Particularly promising business areas and regions
The MEM industry, the automotive sector - Austria is a strong component supplier -, the food sector, food processing, infrastructure, research & development, life science and fintech offer particularly interesting business areas for Swiss companies. Telemedical services and health tech are also very popular due to the coronavirus pandemic. Popular regions include Vorarlberg, Tyrol, Vienna and Styria. In the latter, clusters have formed especially in the life sciences sector. According to Roland Berger's Smart City Strategy Index, Vienna is considered the world's most progressive city for the second time.
Analyze the market and clarify regulatory issues
Before entering the Austrian market, it is worthwhile conducting a market analysis and examining customer segments, pricing, distribution channels, competitors, interesting locations or clusters as well as the HR situation.
Many companies underestimate the fact that Austria, despite having the same language and a similar culture, is a different country and therefore an export market. This inevitably involves dealing with regulatory issues and export administration. In some areas Austria is more strongly regulated and bureaucratic than Switzerland. Furthermore, there are country-specific peculiarities despite current EU regulations. For example, the trade regulations act is something typically Austrian. An important point of contact for Swiss SMEs when it comes to regulatory issues is the S-GE branch office in Vienna, the Swiss Business Hub Austria. As an official local representation, located in the Swiss Embassy in Vienna, the Swiss Business Hub actively supports Swiss companies with their international business.

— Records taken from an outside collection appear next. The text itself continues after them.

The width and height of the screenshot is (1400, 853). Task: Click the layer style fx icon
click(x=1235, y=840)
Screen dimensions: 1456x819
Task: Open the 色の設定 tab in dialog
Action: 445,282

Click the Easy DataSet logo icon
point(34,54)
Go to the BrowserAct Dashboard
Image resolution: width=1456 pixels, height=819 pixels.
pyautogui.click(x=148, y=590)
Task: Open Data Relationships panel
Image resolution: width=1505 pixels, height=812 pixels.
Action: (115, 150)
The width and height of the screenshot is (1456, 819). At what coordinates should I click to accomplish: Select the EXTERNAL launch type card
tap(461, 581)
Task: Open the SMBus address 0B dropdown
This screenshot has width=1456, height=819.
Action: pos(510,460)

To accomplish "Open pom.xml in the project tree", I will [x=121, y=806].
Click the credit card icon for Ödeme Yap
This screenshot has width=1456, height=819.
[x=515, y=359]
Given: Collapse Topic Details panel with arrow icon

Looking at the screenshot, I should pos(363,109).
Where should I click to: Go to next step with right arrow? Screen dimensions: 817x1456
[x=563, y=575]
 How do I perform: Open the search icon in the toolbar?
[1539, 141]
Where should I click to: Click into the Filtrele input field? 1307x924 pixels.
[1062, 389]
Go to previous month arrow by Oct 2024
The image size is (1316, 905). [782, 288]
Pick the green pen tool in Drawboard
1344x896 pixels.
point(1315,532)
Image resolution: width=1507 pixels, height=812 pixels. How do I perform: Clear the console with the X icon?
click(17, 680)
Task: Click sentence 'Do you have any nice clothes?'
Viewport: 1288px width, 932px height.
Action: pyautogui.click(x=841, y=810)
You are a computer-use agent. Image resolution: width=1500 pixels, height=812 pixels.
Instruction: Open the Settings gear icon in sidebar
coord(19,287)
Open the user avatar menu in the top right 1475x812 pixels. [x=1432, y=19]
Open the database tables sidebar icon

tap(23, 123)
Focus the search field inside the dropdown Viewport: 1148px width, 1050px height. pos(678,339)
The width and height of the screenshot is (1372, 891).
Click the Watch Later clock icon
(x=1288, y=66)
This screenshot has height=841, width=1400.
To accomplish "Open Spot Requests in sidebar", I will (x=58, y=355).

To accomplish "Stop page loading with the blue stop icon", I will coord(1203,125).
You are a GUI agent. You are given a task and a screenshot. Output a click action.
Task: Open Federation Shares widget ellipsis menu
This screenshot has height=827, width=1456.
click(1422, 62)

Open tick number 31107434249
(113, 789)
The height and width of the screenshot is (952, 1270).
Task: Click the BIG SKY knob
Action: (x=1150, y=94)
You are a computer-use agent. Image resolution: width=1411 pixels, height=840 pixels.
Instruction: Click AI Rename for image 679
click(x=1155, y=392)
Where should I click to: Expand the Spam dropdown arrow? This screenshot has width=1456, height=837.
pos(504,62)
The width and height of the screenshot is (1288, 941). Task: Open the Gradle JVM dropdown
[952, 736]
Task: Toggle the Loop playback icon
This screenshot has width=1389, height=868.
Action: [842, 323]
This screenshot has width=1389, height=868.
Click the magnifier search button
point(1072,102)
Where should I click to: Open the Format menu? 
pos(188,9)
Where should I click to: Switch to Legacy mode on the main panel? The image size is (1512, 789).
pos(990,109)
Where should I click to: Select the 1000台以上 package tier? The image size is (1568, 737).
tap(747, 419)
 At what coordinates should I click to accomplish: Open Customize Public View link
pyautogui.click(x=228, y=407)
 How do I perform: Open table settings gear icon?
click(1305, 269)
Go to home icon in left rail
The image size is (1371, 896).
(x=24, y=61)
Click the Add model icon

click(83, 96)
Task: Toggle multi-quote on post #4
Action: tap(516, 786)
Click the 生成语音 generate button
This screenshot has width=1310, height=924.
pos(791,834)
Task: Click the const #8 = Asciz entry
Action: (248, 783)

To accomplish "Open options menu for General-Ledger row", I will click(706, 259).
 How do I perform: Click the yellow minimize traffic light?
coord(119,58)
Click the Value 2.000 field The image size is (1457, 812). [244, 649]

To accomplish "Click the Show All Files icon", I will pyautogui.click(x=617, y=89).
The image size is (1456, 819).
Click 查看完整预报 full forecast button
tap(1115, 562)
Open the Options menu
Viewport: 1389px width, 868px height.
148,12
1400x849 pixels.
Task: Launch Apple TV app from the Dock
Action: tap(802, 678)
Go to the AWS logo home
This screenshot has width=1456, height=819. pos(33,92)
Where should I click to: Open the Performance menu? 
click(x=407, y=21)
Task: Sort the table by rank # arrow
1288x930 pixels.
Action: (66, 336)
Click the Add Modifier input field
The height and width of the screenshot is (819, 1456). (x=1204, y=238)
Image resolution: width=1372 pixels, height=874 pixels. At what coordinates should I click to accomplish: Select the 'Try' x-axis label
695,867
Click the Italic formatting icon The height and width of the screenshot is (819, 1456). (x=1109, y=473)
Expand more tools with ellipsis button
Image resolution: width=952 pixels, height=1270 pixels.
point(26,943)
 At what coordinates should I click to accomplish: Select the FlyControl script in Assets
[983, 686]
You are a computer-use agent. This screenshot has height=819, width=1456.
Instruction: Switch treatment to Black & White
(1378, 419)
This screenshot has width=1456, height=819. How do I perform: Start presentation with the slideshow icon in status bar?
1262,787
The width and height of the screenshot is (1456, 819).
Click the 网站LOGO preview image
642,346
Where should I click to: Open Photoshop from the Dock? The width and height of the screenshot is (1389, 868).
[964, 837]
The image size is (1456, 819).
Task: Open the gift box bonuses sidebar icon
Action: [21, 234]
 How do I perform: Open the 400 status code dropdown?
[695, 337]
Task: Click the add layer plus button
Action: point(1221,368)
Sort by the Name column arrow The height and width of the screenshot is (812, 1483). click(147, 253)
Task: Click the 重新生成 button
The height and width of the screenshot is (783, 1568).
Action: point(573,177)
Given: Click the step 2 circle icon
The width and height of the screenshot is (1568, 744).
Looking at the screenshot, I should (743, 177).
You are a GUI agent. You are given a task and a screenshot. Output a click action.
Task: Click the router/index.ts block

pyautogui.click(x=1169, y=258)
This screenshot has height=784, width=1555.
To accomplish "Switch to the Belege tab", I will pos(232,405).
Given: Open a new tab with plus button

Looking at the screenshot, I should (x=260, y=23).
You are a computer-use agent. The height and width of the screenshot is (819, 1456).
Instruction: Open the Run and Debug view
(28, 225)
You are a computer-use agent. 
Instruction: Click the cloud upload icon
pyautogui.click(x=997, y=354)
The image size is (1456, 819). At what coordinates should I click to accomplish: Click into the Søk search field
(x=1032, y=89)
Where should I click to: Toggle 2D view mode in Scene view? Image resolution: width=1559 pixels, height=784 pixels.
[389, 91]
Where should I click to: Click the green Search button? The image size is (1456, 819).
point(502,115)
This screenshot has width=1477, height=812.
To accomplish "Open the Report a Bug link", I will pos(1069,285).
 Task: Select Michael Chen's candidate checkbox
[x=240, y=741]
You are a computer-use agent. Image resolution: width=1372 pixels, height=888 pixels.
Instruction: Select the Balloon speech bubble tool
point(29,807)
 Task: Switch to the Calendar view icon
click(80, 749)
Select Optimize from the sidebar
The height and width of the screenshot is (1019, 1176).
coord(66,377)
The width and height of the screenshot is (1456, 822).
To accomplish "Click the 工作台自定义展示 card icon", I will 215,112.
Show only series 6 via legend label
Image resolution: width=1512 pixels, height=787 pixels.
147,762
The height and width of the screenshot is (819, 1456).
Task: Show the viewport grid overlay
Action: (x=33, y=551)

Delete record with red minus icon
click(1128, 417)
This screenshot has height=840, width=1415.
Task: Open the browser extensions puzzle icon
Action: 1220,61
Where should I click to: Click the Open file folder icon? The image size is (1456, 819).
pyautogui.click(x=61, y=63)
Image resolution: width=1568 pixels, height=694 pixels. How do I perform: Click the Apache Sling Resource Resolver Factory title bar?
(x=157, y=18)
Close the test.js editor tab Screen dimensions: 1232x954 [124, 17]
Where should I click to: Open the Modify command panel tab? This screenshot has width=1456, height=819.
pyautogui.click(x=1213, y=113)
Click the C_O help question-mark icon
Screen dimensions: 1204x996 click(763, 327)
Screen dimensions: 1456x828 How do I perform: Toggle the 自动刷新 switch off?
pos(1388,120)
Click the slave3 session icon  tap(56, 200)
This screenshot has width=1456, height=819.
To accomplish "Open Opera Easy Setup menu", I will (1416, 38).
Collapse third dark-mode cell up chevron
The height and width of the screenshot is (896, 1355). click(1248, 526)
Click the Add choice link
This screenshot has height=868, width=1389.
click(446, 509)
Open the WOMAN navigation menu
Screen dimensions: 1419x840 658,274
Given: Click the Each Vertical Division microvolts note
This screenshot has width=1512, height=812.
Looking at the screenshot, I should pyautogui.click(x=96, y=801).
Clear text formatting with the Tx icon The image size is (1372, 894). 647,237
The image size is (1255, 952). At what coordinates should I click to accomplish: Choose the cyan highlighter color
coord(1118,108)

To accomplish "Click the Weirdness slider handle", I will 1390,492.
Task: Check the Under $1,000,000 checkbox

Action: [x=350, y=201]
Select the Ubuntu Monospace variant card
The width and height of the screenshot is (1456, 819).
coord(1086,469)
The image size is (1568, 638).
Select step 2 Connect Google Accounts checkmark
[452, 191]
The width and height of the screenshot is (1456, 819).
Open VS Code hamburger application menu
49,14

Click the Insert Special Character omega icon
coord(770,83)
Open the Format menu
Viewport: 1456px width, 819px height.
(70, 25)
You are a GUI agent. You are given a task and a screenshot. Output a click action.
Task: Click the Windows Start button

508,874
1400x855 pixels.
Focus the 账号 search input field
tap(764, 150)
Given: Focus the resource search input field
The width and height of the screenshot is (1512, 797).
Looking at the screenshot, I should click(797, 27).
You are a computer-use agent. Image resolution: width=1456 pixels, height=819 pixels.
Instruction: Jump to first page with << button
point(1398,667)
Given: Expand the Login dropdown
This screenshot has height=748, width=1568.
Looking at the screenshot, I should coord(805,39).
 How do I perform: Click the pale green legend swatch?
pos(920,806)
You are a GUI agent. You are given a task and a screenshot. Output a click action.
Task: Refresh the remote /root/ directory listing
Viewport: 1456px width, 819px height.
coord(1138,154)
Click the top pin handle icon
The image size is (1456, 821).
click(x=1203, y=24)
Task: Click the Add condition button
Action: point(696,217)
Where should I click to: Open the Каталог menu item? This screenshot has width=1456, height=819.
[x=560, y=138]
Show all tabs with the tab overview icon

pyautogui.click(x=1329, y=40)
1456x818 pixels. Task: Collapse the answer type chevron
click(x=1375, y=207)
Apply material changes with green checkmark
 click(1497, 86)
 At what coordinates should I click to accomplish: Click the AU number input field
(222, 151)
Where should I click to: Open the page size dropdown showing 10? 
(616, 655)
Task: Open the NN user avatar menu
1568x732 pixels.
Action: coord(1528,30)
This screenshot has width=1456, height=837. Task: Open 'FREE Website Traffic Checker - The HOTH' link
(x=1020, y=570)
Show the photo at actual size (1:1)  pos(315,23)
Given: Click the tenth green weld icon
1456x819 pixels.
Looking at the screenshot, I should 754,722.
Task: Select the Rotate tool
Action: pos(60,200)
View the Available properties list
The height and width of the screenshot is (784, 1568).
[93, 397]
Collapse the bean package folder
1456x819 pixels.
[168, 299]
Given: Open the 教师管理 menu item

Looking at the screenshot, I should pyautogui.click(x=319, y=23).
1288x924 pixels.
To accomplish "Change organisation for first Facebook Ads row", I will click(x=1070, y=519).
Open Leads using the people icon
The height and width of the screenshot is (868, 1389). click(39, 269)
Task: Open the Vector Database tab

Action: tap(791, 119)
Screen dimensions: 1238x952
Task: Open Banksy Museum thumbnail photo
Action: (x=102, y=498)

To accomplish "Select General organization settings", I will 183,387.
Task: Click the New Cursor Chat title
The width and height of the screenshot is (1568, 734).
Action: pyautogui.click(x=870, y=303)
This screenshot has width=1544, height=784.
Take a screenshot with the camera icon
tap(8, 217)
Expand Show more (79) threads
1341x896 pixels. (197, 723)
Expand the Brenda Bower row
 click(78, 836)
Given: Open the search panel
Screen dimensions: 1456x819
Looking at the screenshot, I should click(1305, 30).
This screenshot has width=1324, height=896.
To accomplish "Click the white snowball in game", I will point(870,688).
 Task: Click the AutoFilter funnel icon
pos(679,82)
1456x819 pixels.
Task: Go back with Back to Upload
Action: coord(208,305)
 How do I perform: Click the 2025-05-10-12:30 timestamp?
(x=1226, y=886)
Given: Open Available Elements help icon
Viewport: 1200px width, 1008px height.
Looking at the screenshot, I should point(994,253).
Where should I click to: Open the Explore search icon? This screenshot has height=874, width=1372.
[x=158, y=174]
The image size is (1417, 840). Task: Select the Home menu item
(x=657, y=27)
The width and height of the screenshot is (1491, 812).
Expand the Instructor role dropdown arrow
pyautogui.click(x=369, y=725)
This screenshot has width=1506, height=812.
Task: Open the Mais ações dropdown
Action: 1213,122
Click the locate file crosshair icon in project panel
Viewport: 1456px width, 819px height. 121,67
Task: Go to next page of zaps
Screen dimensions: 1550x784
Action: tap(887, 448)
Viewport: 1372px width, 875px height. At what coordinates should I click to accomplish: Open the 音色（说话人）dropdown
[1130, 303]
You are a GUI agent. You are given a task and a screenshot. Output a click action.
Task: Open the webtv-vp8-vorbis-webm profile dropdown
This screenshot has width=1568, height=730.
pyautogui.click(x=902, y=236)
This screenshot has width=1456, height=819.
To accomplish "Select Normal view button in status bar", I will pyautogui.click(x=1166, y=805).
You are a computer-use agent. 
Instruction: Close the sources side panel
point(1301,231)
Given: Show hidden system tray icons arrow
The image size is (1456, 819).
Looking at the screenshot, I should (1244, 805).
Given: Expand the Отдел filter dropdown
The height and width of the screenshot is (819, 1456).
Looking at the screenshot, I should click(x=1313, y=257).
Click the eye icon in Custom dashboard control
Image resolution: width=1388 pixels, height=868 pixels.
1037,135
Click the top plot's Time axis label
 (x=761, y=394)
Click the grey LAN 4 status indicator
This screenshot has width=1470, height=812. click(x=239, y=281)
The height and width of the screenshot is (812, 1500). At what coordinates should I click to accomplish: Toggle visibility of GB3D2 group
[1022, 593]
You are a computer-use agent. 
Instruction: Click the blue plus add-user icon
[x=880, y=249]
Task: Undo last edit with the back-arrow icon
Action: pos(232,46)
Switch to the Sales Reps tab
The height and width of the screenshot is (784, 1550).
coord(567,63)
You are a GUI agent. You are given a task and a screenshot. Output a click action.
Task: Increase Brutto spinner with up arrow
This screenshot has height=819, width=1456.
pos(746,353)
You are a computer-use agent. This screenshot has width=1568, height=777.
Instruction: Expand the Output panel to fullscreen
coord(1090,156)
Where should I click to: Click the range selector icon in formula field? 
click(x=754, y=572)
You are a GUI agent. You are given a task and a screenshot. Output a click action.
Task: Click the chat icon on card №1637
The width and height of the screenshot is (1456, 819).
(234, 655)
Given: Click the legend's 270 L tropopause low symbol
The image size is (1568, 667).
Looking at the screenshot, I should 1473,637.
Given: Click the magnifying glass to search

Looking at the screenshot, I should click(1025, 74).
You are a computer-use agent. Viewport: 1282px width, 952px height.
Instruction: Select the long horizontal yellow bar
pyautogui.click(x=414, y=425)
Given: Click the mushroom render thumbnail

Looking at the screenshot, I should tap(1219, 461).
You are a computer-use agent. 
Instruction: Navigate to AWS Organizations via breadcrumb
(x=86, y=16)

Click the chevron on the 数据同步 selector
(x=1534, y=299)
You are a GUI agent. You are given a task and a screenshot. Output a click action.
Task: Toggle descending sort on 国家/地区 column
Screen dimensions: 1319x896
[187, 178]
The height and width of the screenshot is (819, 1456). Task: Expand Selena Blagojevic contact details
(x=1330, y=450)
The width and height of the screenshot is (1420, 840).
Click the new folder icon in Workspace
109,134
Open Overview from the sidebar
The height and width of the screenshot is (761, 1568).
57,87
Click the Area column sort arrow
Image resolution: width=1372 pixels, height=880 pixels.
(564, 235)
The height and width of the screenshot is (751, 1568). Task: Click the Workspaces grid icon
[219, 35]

Take cultural particularities into account
Personal relationships and networks are far more important in Austria than in Switzerland. Where the Swiss are rather sober and impersonal, the Austrians would rather get to know each other better and make sure that the business relationship is actively cultivated. After a promising initial contact, it is not enough to limit oneself to business matters or to communicate only by e-mail. Titles are another cultural peculiarity in Austria. Under no circumstances should they be omitted, as they are considered a sign of respect.